Copy the records below verbatim, from the line with "Click the Description section heading" up to and including the line with "Task: Select the 思否 platform tag".

AVAILABLE DATA.
— begin —

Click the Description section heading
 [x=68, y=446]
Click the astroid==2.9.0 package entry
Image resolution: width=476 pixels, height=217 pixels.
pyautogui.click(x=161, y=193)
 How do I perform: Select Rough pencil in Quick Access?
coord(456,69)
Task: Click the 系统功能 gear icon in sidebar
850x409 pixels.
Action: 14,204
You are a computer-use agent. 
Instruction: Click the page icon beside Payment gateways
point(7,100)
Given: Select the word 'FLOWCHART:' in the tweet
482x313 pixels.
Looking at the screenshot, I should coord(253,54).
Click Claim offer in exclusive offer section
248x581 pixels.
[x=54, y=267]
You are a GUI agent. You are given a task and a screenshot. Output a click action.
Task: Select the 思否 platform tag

— end —
— begin —

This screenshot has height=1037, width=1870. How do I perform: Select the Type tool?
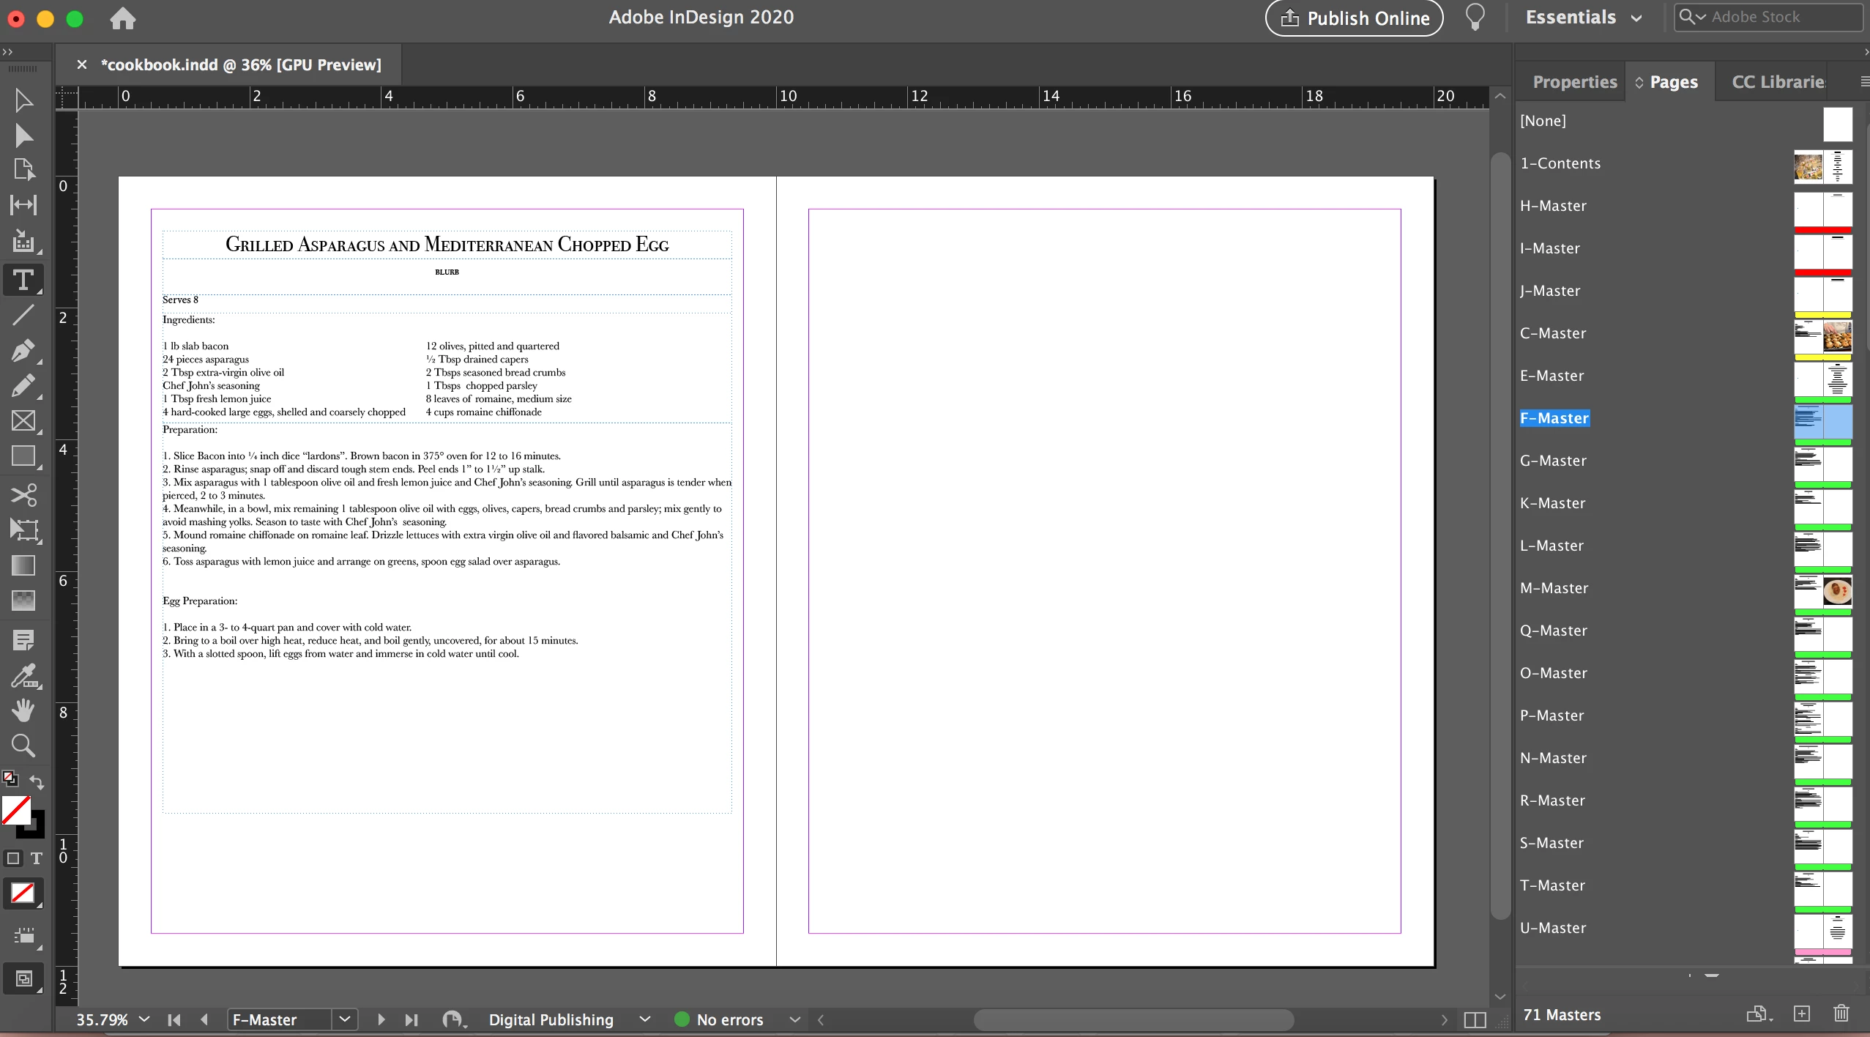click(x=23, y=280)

— end —

WRITTEN RESPONSE.
Click the Description section heading
 [x=68, y=446]
Click the astroid==2.9.0 package entry
Image resolution: width=476 pixels, height=217 pixels.
pyautogui.click(x=161, y=193)
 How do I perform: Select Rough pencil in Quick Access?
coord(456,69)
Task: Click the 系统功能 gear icon in sidebar
850x409 pixels.
Action: 14,204
You are a computer-use agent. 
Instruction: Click the page icon beside Payment gateways
point(7,100)
Given: Select the word 'FLOWCHART:' in the tweet
482x313 pixels.
Looking at the screenshot, I should coord(253,54).
Click Claim offer in exclusive offer section
248x581 pixels.
[x=54, y=267]
You are a GUI agent. You are given a task and a screenshot. Output a click action.
Task: Select the 思否 platform tag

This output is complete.